Sur place, le Printemps marseillais de Rubirola est allé à la source, à la mairie centrale, pour vérifier le registre des procurations. Là, après une longue attente pour cause de «désinfection de la pièce de consultation», lui a été remis un listing de 4 595 procurations, y compris celles du premier tour, mais incomplet puisqu'il n'indiquait apparemment ni la date à laquelle elles avaient été faites ni l'identité de l'officier de police qui les avait établies. «On y retournera pour obtenir ce cahier avec toutes les mentions légales, et vérifier et encore vérifier, tous les jours s'il le faut», s'exclame Benoît Payan, candidat dans le 2-3 et porte-parole du Printemps.
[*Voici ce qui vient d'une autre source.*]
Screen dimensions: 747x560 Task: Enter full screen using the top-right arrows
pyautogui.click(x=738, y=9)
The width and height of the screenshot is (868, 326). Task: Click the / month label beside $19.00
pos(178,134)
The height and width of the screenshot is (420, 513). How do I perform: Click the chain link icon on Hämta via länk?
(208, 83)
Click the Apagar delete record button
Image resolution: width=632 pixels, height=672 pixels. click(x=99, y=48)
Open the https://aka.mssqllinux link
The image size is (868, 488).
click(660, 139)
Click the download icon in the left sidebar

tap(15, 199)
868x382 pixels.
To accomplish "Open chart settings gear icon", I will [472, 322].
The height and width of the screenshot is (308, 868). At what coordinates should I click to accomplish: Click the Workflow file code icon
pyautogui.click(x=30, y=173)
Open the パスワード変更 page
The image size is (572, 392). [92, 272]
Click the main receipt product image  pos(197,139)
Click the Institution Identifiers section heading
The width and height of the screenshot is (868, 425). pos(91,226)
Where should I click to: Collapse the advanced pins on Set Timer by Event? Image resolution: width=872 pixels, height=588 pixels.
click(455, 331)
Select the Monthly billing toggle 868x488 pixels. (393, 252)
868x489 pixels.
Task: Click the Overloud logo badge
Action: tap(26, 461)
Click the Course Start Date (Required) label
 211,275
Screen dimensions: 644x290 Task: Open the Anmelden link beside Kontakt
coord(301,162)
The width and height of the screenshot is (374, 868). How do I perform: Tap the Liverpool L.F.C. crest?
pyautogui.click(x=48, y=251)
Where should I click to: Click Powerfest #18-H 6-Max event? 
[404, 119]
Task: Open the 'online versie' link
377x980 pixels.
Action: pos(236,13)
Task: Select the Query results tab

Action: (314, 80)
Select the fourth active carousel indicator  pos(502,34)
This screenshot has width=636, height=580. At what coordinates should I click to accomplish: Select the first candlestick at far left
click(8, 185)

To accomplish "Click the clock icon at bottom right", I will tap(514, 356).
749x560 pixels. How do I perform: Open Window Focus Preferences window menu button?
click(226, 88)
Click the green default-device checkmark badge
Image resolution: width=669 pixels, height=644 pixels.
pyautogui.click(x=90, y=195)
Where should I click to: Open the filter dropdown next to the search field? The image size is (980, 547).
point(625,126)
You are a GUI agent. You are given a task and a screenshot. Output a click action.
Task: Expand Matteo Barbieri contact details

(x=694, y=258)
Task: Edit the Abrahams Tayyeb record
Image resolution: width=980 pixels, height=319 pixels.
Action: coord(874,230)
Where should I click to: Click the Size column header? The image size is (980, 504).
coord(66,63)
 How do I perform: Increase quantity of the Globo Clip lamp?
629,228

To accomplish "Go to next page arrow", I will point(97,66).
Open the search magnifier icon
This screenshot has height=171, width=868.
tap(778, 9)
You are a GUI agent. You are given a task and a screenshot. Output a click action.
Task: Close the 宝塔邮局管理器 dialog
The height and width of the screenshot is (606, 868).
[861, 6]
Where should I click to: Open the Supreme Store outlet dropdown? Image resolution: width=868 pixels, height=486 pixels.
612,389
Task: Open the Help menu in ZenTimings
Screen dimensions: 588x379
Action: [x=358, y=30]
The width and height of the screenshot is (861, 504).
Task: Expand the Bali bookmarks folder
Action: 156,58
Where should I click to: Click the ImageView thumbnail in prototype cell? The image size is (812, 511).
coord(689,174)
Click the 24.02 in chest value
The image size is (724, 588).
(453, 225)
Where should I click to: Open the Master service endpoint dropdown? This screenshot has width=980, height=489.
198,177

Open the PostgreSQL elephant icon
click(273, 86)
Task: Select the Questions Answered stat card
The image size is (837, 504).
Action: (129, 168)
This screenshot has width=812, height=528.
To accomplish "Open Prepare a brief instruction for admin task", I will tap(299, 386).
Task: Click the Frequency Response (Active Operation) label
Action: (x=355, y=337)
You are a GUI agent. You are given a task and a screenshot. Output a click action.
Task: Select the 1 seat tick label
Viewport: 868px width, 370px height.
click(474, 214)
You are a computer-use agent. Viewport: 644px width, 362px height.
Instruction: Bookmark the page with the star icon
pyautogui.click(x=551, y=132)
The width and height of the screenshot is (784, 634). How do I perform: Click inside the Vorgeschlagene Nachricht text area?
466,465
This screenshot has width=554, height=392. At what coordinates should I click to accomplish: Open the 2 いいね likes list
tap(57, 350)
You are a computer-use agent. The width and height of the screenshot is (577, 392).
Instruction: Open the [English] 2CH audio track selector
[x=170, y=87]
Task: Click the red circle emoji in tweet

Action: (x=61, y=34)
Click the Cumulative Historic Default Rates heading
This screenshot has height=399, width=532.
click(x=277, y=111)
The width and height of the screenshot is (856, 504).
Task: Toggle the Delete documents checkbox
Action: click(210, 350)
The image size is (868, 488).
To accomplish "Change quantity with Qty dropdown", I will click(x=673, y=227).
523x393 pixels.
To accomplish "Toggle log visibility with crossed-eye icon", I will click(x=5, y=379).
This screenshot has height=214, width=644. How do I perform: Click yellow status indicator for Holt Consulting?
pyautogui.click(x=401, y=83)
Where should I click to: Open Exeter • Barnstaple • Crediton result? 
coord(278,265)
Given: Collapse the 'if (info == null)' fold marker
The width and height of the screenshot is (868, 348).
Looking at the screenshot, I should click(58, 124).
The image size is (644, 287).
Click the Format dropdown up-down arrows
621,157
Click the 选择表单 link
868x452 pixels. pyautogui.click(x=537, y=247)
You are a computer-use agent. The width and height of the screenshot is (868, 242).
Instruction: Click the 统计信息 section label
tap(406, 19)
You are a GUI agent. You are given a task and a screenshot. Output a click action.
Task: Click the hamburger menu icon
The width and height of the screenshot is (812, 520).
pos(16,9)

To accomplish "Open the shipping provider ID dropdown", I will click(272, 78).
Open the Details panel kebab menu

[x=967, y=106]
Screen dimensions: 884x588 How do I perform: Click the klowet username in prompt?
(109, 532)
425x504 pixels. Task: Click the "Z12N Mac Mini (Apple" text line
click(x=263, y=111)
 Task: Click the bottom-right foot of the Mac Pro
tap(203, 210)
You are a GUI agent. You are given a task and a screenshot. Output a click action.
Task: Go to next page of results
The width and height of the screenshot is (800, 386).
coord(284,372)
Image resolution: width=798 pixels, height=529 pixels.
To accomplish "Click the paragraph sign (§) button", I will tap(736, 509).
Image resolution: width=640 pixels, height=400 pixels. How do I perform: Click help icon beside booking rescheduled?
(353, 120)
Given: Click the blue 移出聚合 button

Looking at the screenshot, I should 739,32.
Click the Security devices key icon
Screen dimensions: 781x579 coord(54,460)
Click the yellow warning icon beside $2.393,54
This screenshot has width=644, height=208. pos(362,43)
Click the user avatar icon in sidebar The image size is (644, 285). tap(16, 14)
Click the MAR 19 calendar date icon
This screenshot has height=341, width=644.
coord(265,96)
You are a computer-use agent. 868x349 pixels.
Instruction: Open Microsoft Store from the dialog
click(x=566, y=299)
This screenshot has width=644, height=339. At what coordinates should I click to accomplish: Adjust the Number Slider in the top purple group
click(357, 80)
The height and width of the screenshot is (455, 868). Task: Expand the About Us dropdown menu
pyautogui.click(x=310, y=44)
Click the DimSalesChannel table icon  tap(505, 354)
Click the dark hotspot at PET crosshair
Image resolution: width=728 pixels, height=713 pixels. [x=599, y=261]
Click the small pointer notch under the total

En fin de journée, la mairie a fait savoir qu'elle accéderait à cette demande. Outre l'implication de colistiers LR visiblement très motivés pour faire gagner leur camp, l'enjeu pour l'enquête va consister à établir avec quels appuis officiels ces procurations ont pu être validées.

En attendant, à LR, «on n'a pas eu de discussions depuis les perquisitions, on verra [ce lundi] matin, assure Yves Moraine des 6e et 8e arrondissements. Il faut faire face, dans les bons moments comme dans les mauvais.» Dans cet entre-deux-tours le plus long de l'histoire, celle qu'on désigne comme l'héritière de Jean-Claude Gaudin a continué sa campagne comme si de rien n'était ce week-end, avec une visite à la Pointe-Rouge, dans le 8e, où elle s'est intéressée au débarcadère des navettes en provenance du Vieux-Port. Plus tard dans le centre de Marseille, elle a déploré les «dégâts» après la manifestation contre les violences policières. L'occasion pour elle d'avertir encore et encore des dangers de «l'ultra-gauche aux portes de Marseille».